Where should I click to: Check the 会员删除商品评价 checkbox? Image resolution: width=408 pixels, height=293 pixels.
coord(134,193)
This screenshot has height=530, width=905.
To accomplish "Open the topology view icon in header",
* * *
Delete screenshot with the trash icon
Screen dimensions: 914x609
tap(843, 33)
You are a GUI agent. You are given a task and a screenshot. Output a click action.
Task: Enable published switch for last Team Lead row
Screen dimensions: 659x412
==
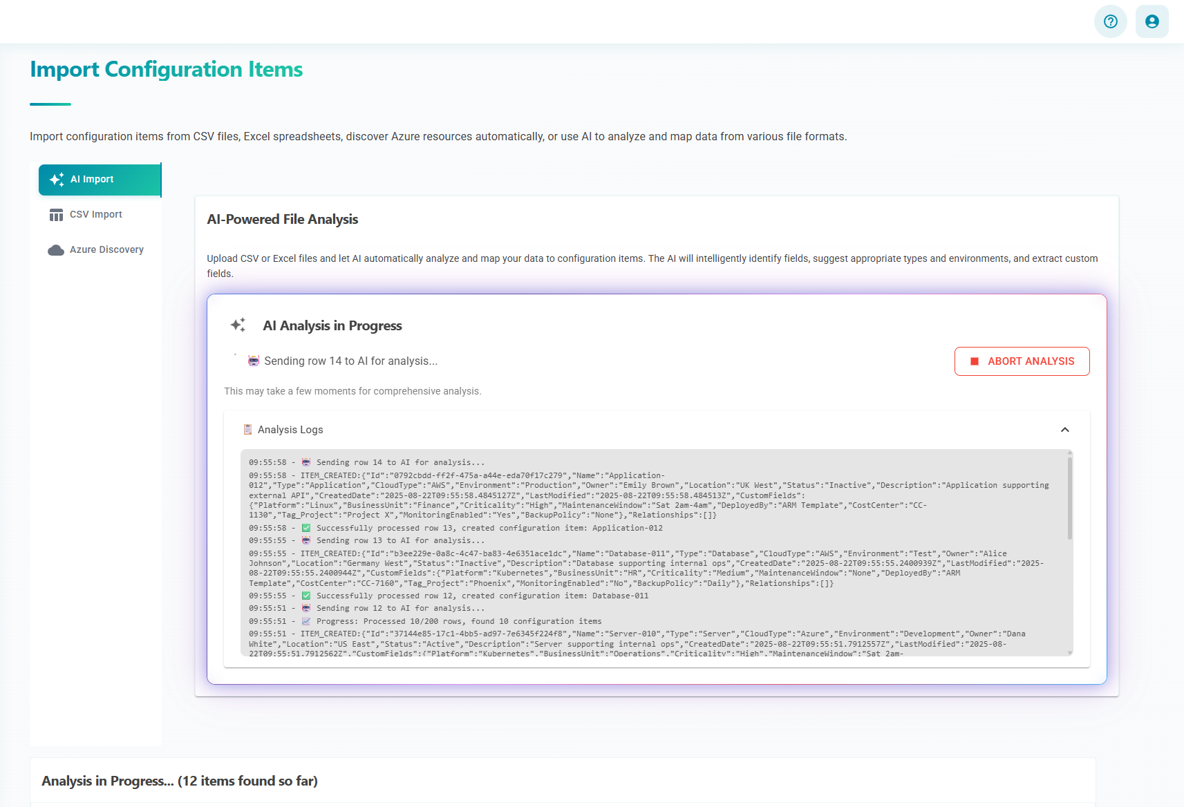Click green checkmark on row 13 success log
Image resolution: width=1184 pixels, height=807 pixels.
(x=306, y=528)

**Problem details**: Above are the entries. Output exactly the lines beginning with the line that has "Where should I" and ending with the line that has "the topology view".

**Result for this task**:
Where should I click to: Check the 会员删除商品评价 checkbox? Image resolution: width=408 pixels, height=293 pixels.
coord(134,193)
This screenshot has height=530, width=905.
To accomplish "Open the topology view icon in header",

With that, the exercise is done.